Lycan Coven
By Alexia S. Luclwit
I was eleven years old when I received the bite. Now I am something of a leper to all but my own kind, but I didn't receive the short end of a straw. I have a talent, a talent for all things literary. It is there that one can write cloaked with a penname, and people can love you for who you are, not what. For I am sure, if they knew, that they may hold me in suspicion, and even more than that? Fear, fear of a kind of abnormal people who lose all control of sanity once a month.
I was a strange child; my mother would tell you that I never cried. In fact, for these reasons I was often given tests, thinking there must be something mentally wrong with me, but no. I didn't cry because I didn't have a reason to. I learned to read at age four, and by third grade found myself correcting the Professor's grammar more than she corrected my own. I was a strange child, still am, and loved to walk in the fields around my house after dark. The full moon was beautiful, but what was so beautiful would soon become my curse.

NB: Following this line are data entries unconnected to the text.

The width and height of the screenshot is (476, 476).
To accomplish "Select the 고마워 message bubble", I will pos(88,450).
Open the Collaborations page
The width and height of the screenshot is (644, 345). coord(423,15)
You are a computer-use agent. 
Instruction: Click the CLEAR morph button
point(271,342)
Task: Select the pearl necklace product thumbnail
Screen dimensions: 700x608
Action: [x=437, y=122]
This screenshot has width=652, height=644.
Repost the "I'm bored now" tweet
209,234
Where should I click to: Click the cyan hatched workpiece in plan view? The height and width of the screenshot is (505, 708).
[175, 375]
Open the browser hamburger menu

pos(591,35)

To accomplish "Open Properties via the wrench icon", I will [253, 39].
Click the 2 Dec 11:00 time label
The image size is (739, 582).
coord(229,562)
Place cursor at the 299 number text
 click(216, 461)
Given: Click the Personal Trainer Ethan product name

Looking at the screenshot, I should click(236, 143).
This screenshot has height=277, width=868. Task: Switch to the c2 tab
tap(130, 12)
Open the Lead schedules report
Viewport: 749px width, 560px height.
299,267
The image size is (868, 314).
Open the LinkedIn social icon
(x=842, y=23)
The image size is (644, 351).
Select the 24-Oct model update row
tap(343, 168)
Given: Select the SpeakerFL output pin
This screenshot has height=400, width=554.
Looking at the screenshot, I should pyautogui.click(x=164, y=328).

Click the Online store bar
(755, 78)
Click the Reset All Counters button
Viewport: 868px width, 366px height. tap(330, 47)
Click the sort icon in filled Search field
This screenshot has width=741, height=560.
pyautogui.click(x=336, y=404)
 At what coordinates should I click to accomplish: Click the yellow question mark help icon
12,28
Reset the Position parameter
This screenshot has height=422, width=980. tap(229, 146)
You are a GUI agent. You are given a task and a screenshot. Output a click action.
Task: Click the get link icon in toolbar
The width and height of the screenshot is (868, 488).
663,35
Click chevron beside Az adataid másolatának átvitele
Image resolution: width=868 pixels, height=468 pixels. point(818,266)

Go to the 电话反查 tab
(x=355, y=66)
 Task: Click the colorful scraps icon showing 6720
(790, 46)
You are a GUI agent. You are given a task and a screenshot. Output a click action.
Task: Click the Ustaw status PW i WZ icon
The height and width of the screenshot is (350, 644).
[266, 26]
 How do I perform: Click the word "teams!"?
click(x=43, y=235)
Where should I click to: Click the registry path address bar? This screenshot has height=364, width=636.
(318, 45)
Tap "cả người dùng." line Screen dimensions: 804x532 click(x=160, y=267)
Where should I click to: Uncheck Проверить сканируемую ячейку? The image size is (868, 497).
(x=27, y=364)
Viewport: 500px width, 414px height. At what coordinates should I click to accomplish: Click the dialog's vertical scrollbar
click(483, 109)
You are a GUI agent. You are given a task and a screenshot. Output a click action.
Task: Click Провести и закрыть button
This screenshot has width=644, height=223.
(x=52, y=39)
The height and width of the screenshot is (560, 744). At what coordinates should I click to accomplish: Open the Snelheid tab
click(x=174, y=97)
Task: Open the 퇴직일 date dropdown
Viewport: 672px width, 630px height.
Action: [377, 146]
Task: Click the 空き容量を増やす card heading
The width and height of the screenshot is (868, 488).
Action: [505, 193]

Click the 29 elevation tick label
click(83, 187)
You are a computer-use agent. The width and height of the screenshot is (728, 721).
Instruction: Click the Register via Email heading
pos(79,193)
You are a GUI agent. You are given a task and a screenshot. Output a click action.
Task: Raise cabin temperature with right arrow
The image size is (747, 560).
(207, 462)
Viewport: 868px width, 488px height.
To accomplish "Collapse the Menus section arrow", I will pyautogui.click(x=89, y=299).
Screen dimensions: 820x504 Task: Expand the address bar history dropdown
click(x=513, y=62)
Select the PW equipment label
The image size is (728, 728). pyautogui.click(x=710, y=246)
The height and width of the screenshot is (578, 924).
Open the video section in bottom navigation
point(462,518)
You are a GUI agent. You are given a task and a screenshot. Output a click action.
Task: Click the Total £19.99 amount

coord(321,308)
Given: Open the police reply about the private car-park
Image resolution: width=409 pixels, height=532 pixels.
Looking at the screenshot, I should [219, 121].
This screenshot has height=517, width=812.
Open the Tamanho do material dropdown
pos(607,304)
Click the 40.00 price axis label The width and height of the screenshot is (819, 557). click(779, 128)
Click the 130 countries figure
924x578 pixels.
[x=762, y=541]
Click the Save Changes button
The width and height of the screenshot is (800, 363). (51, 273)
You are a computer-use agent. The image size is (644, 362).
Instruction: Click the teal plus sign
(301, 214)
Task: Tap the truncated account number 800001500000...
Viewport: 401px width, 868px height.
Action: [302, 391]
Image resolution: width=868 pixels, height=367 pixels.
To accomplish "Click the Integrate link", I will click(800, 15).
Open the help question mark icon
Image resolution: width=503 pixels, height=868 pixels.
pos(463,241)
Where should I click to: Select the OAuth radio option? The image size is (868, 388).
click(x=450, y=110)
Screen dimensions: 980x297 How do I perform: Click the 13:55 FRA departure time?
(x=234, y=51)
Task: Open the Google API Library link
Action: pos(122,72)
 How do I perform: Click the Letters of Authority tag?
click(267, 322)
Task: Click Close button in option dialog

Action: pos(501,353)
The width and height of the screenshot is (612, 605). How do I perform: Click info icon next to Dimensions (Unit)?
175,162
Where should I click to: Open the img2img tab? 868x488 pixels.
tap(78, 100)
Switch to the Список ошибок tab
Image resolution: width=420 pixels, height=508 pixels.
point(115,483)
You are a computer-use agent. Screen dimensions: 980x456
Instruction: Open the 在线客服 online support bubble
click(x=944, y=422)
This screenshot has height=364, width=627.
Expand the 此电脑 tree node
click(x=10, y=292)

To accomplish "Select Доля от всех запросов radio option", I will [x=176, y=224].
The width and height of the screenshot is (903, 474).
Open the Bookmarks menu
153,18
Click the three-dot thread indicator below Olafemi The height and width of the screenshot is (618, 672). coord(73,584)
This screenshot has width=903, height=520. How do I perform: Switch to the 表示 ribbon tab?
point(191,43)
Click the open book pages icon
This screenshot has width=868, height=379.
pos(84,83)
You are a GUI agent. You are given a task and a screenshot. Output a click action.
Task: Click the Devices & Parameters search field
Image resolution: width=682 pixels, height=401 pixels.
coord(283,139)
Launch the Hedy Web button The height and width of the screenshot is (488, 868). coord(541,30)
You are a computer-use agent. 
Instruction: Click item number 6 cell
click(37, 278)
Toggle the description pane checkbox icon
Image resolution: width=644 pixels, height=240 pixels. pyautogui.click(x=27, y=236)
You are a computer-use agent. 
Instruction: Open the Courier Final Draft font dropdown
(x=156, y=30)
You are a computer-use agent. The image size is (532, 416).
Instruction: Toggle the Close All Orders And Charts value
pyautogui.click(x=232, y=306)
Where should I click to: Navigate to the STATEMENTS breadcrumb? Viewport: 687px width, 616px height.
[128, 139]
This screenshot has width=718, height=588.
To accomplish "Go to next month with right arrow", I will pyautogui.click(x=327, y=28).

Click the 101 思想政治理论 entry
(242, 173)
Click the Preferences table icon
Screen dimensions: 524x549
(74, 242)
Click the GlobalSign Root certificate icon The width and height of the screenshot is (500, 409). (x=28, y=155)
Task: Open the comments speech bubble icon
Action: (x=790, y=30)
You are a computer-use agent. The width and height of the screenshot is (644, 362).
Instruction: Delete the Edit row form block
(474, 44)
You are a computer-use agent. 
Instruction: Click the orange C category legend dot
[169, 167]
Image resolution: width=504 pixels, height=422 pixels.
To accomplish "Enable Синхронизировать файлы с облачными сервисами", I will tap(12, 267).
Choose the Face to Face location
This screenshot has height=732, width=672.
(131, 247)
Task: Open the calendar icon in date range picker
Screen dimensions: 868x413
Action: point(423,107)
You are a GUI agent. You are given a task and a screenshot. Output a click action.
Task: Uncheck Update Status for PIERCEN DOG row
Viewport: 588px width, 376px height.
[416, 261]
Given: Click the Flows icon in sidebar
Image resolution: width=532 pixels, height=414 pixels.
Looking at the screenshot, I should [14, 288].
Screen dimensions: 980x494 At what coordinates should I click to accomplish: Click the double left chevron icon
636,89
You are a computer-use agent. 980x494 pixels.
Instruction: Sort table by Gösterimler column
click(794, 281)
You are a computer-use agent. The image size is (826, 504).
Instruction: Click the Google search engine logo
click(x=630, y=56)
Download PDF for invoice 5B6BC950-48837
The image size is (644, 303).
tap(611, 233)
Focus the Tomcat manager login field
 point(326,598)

I never heard the werewolf's footsteps. I was sitting on the edge of a small bridge, dangling my feet over a stream deep enough to swim in. I never saw the wolf until I caught the shadow in the water below me, and then fangs clamps down on my shoulder. That was, I think, the first time I ever truly raised my voice, and it was a scream. I tore away from the beast, diving half conscious into the stream. The water was dark, and when I rose I could taste blood upon my lips. I floundered with one arm, finally grabbing a hold on a bar beneath the bridge. Over me the beast paced, growling and whining, snuffing between the boards. Numb from cold, shoulder afire I hung, most likely delirious with pain.
I awoke with the rise of the sun, no trace of my attacker. I managed to get home, falling into my parents arms. I was admitted to the hospital, bandaged, and branded as a lycanthrope. I lived in terror of my first transformation, and I think I know what it is that makes a person truly a werewolf. The pain, the pain of your bones relocating, the pain of things growing, shrinking, shifting, I was terrified. All through the night I howled and railed against the bars of my iron prison.
As soon as I was old enough I left my parents, I searched the werewolf annals for my own kind, hoping to find solace with those like me. I found them, scattered across all of England, and it was through me we began to amass. A solitary life is not healthy for a person with ties to a wolf, ties to pack-life. Now we live together in a mansion paid off through all of our own gatherings, a mansion a goodly distance from civilization. Upon each full moon we give in to the hunt, running all over the grounds.
We are the Lycan Coven. All of our blood is welcome to come and go at will, or stay if you have a mind to. We're a happy bunch, full-moon or no. I can be found in the den, so aptly named, writing my novels of fantasy and of a life I'll never live. You don't know what's your missing until it's gone, and I am lucky because I got to live eleven years of a normal life.
My name is Alexia S. Luclwit, a prowler of full-waxed moon. I am a lycanthrope, and I am not alone.